Introduction: Rock Tumbler

About: I am an engineer, which has pretty much nothing to do with my love of making and fixing things!!

I have been meaning to make one of these for ages, but was hampered by not having a motor (or spare laser printer for parts), and not being good at 3D printing. However I had made a promise to the family to polish some amethysts we found on holiday, so eventually push has turned to shove.

There are a couple of other Instructables out there showing how to make a rock tumbler, and they should get all credit for informing me along the way.

What also unlocked this for me was that I had an old inkjet printer that was needing to be thrown out.

Materials Purchased:

  • 110mm soil pipe joiner and 2 end caps (Wickes)
  • Silicon Carbide off eBay (SILICON CARBIDE GRIT & POLISH PACK– 200g 80, 220 &400 &100g POLISH). you will find this under "Lapidary Materials". Cost me £18.95 with postage.

That is all I bought - the rest was in the garage or ready to be chucked out.

Step 1: Printer Dissassembly

Before starting on the base, I needed to know how big the moving parts would be, and so I investigated the printer, initially hoping to find a suitable stepper motor.

It became clear that the small printer had DC motors, and also a gearing mechanism that I could use.

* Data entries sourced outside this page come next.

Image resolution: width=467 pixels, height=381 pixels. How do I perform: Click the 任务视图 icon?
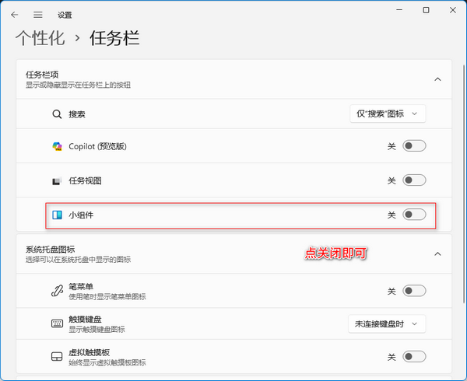[x=57, y=180]
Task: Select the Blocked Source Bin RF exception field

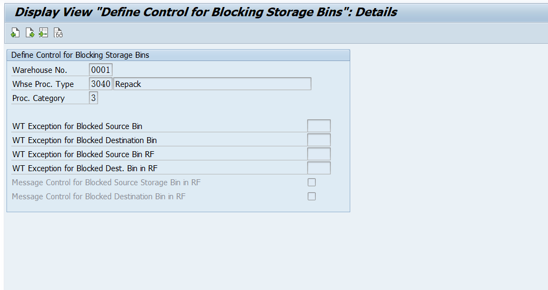Action: point(318,154)
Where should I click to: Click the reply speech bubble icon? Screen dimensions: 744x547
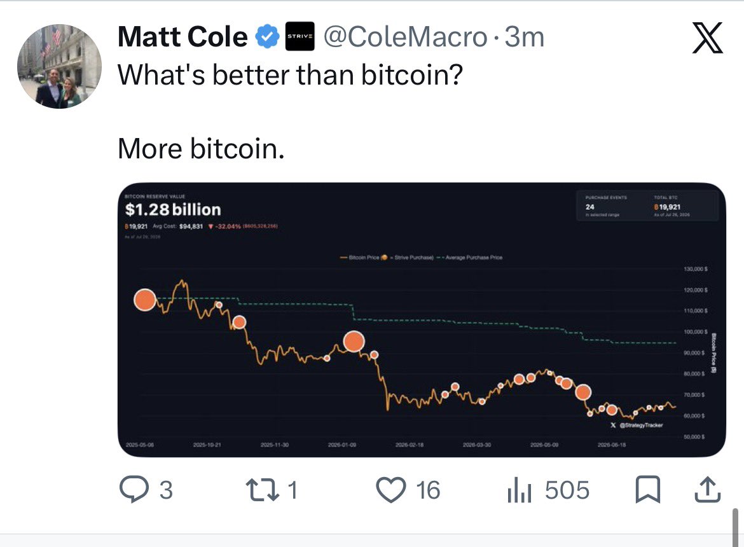click(134, 489)
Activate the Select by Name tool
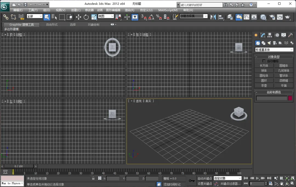Screen dimensions: 296x187 [x=54, y=17]
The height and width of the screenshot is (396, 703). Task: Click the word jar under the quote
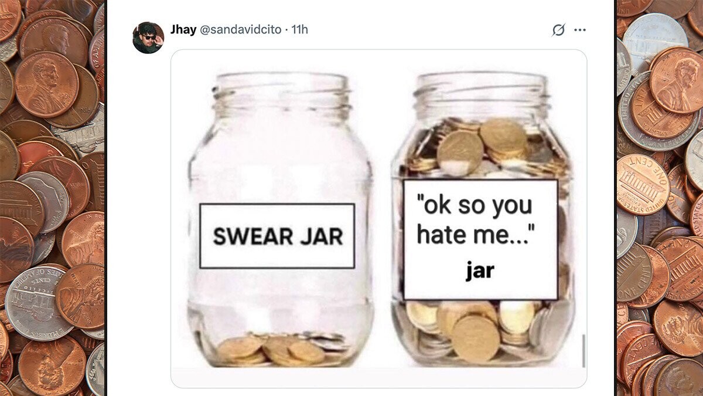(x=480, y=271)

I was careful not to break anything that may be useful, and the you can see the two main rotating rollers. I thought these would be hard to cut down (although the junior hacksaw made easy work of them). Also I was nervous of not finding any bearings, but in fact I used nylon/plastic from the gearing which works well on the steel rods.

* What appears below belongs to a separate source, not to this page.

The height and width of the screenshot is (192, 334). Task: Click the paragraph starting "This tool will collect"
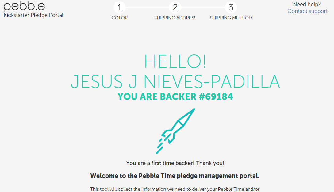175,189
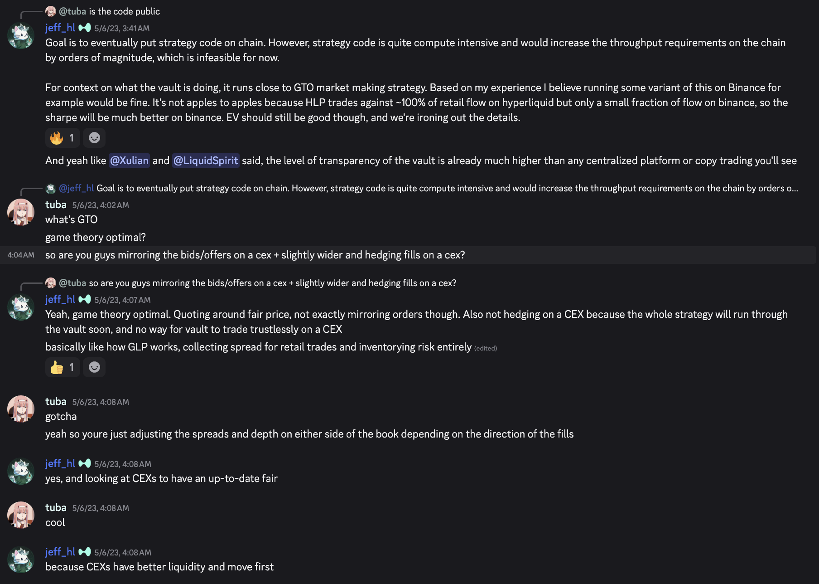The height and width of the screenshot is (584, 819).
Task: Click the 4:04 AM timestamp
Action: [21, 255]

Step 2: Soldering / Electronics

This was so simple. I was expecting a stepper motor, and to have to hook it up to my arduino and write some code, but it was clear that these were DC motors - the giveaway being the fact that there were only 2 leads and no circuit board.

I fed 5v into the motor from a usb cable, and this is all it needs, & I added a switch (eventually swapped out due to it not working properly).

There is also an identical 2nd motor that I have kept in case the other wears out.

It rotated the drum at 23 rpm.

Step 3: Base / Foundation

I want the instructable to be robust and aesthetic, and I have a fair bit of hardwood just waiting to be put to good use. It needs to be compact and simple to use too.

So no need to explain the pictures too much, but a simple oak base, with chamfered edges (allowing easy finger purchase). I re-used the chamfer offcuts to give strength to the two uprights.

An upright on one end to support the rollers and small plastic bearings - this was a bit of a mess, so you can see how I covered up the open holes with a glued cover (this should have been screwed really so that it can be re-entered later if needed.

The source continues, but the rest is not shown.